Nunca he creído que pueda obtenerse sin esfuerzo algo que valga la pena. Y eso se lo debo a mi madre, que desde niña me enseñó a rezarle a san Pancracio para pedirle salud y trabajo. Crecida, y ya sin otra fe que la que mantengo en algunos semejantes y algunas causas, conservo, sin embargo, esa superstición, así como otra frase heredada que confluye con lo expuesto más arriba: "No hay mejor lotería que la salud y el trabajo", nuevamente mi madre.
Hace diez años o más me compré un santpancràs de plástico, en un puestecito instalado a la entrada de la iglesia de Sant Agustí, en El Raval, en donde hice la primera comunión.
He sacado esa figurita de la estantería y la he puesto junto al ordenador en el que ahora escribo, en el estudio de mi piso de Barcelona. A mi derecha suena el insistente martilleo de un obrero. Y suena a gloria. Están rehabilitando la fachada del edificio contiguo, y hemos llegado a ese punto en que sólo se quedan dos trabajadores: uno que pica y el otro que se lleva los residuos, capazo a capazo, hacia un contenedor.
El son de martillo de ese hombre a quien no conozco hoy me parece el son de la vida. Salud y trabajo.
Mi generación creía en eso. El trabajo, el esfuerzo.

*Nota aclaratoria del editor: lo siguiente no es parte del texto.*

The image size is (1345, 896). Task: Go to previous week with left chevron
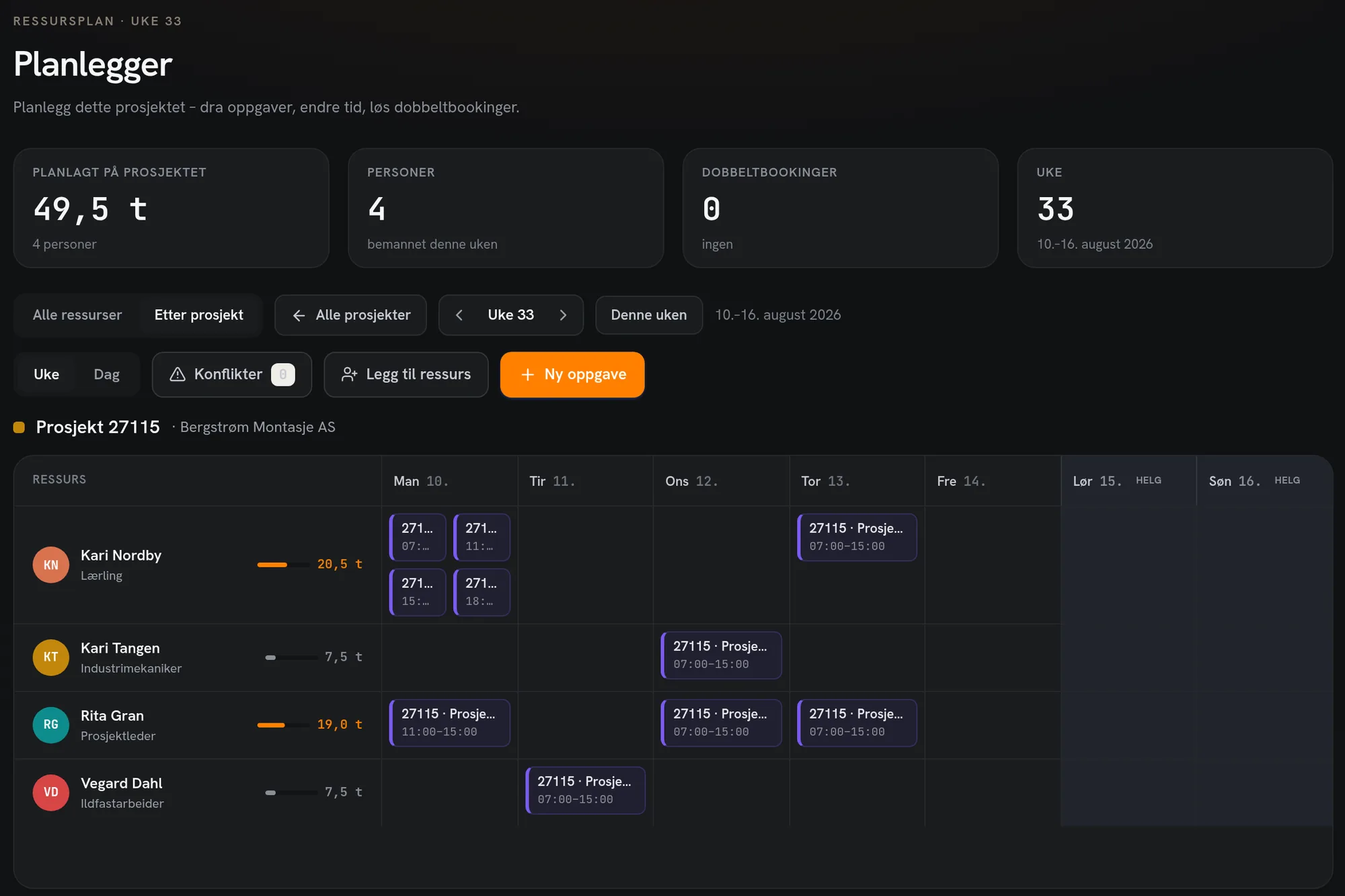(x=459, y=315)
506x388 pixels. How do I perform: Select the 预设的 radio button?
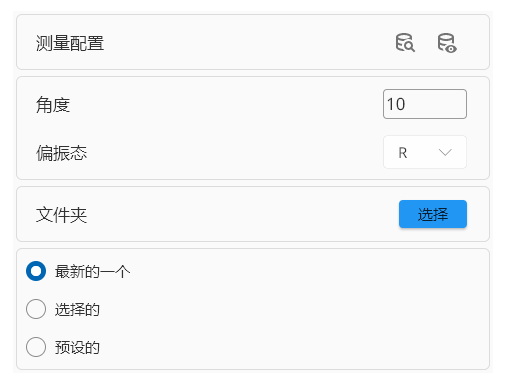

Luego, no sé cómo, entre gente que tenía quince años menos que yo y gente aún menor -pero no menor de treinta: estos son mucho más váli-dos- germinó la vieja pero re-maquillada idea de la especulación y el beneficio rápido.
Lo malo es que para hacerse ricos especularon con nuestro trabajo y, quizá, también con nuestra salud. A ellos debemos la crisis que nos aplasta.
Que san Pancracio les juzgue y que, de paso, bendiga al obrero de la construcción que hoy golpetea a mi lado.